Lichen sclerosus was one of the most common skin conditions to affect the vulva. The aetiology of this disorder is unknown although there may be an underlying autoimmune basis and it is seen in all age groups including young women and children. Lichen sclerosus affects the skin of the vulva and perianal area to cause the most common symptom of pruritus. In children, scratching of the vulvar skin may cause blistering, fissuring and pain with resulting dysuria, urinary retention or constipation. In adults, long standing lichen sclerosus can cause introital stenosis and vulvar soreness resulting in dyspareunia. Vaginal candidiasis may also complicate this condition and aggravate the pruritus. In postmenopausal women, oestrogen deficiency causing atrophy of the vulva should be corrected as it may confuse the clinical picture and lead to inappropriate treatment. Lichen sclerosus with associated long standing pruritus may produce secondary hyperkeratosis and thickening (lichen simplex) of the vulvar skin giving it a white appearance. Biopsy of the vulva will confirm the diagnosis by finding the characteristic histological changes.
Lichen sclerosus is a chronic disorder which requires long term management. It is important to give the patient an explanation of the nature of the condition and the treatment available. It is important to recognize and prevent exacerbations and finally to stress the importance of follow up in order to detect any sinister lesion that may develop on the vulva.
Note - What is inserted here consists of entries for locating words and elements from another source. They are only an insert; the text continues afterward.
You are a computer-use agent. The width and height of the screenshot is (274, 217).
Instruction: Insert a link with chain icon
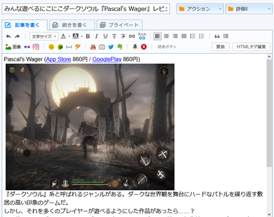tap(132, 36)
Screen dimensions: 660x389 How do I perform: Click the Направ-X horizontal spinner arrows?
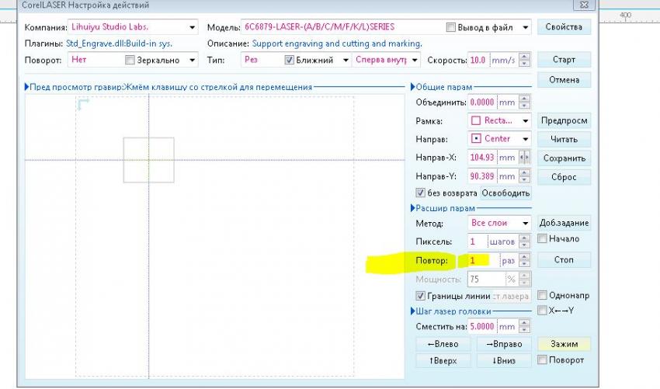tap(525, 158)
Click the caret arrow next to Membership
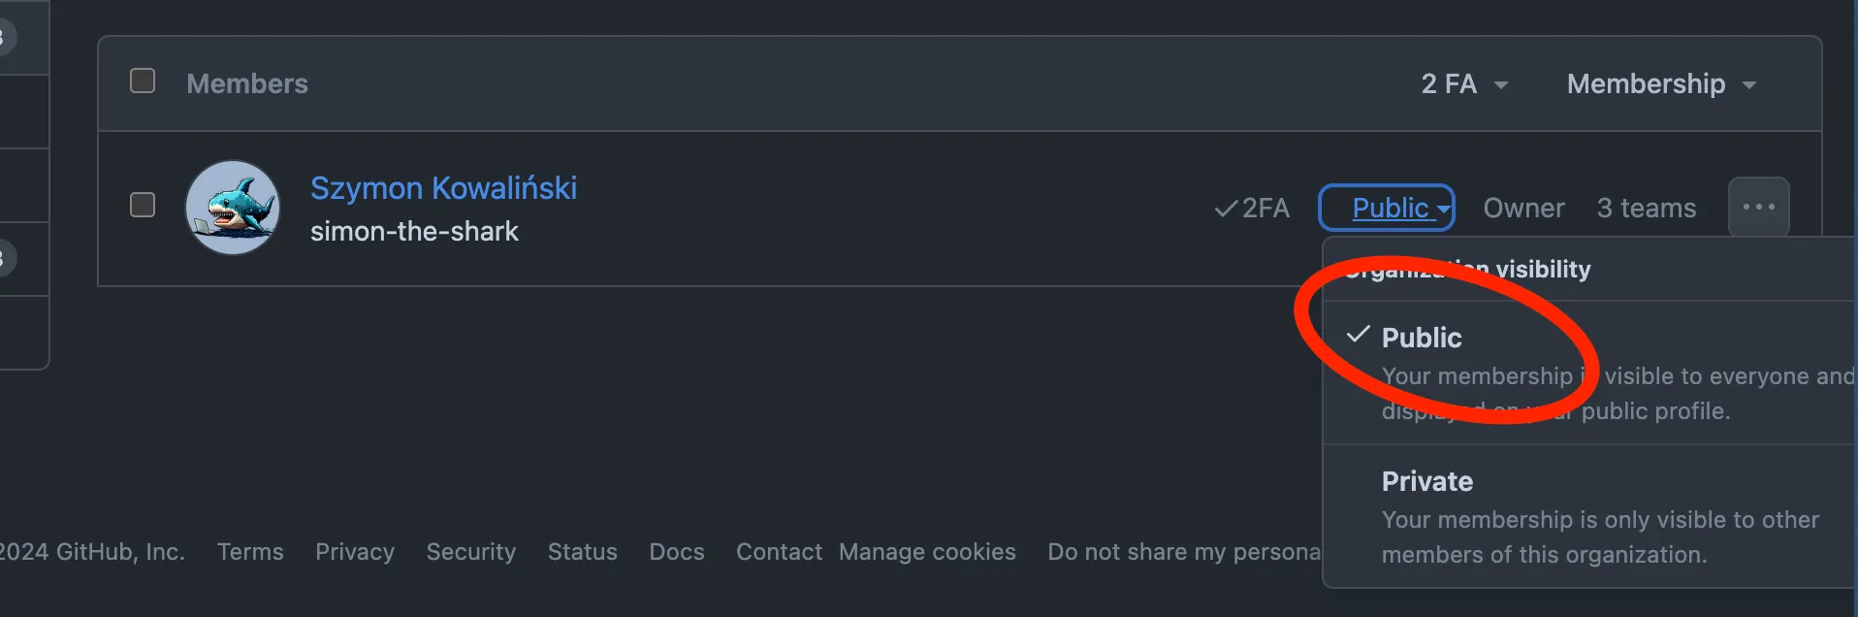 [x=1749, y=85]
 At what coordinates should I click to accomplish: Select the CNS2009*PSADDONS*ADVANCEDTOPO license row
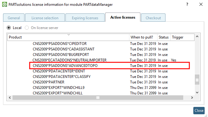(x=110, y=66)
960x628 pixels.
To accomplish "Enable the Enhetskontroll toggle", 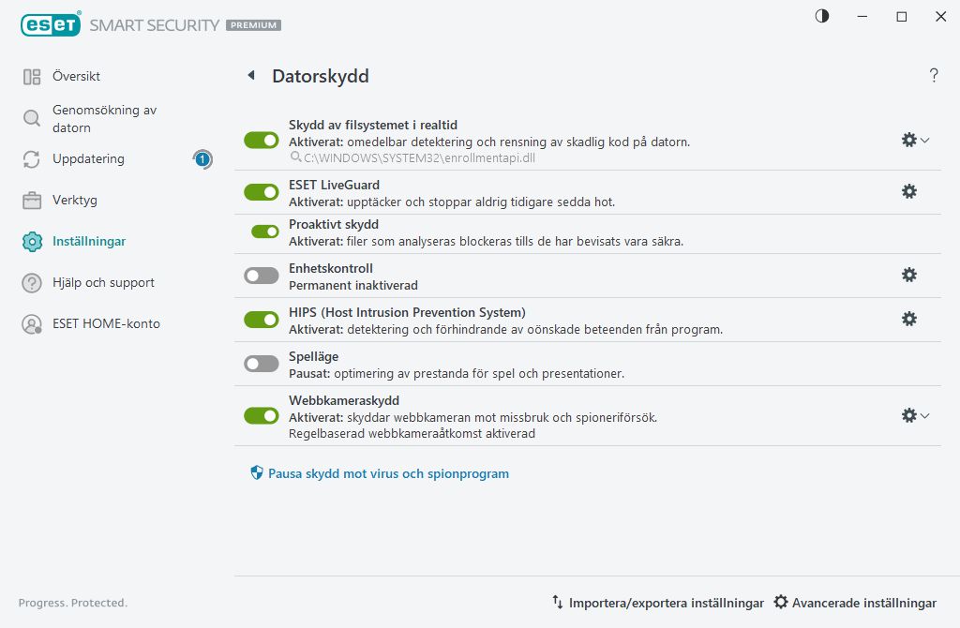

Treatment of lichen sclerosus is with topical corticosteroids which will provide relief from distressing pruritus and vulvar pain. Exacerbation of symptoms may be caused by superimposed candidiasis or contact irritant dermatitis. There is no place for the use of local testosterone cream. Surgical management of lichen sclerosus is limited to obtaining biopsies to establish the diagnosis and rarely wide local excision of any suspicious area on the vulva. Although lichen sclerosus is not thought to be a pre-malignant condition, ongoing irritation and trauma to the vulvar skin may predispose to tumour formation and hence long term follow up of patients is advised including vulvar self-examination to detect any changes in appearance of the vulvar skin.


Long standing vulvar lichen sclerosus.


Lichen planus is another skin disorder that can affect the lower genital tract and usually presents in an atypical manner when compared to other sites of the body. This again is an immunological disorder which damages components of the skin to produce on the lower genital tract an erosive clinical picture. On the vulva it is the cause of pruritus, pain and painful intercourse. The vulvar skin may have a ‘glazed’ appearance when affected and the involved area is tender to touch. The changes are less obvious in the vagina but symptoms here are often related to a chronic vaginal discharge which may stain the underwear and require the use of a pad. Diagnosis is established by taking a biopsy from the affected area which should be assessed by a pathologist with an interest in skin disorders.

Desquamative inflammatory vaginitis is a disorder that affects the lower genital tract and is responsible for a variety of symptoms which include vulvar pain & pruritus, dyspareunia and vaginal discharge. The diagnosis is difficult to establish and appropriate treatment of the vulvar skin and associated infective complications is very important in the management of this disorder.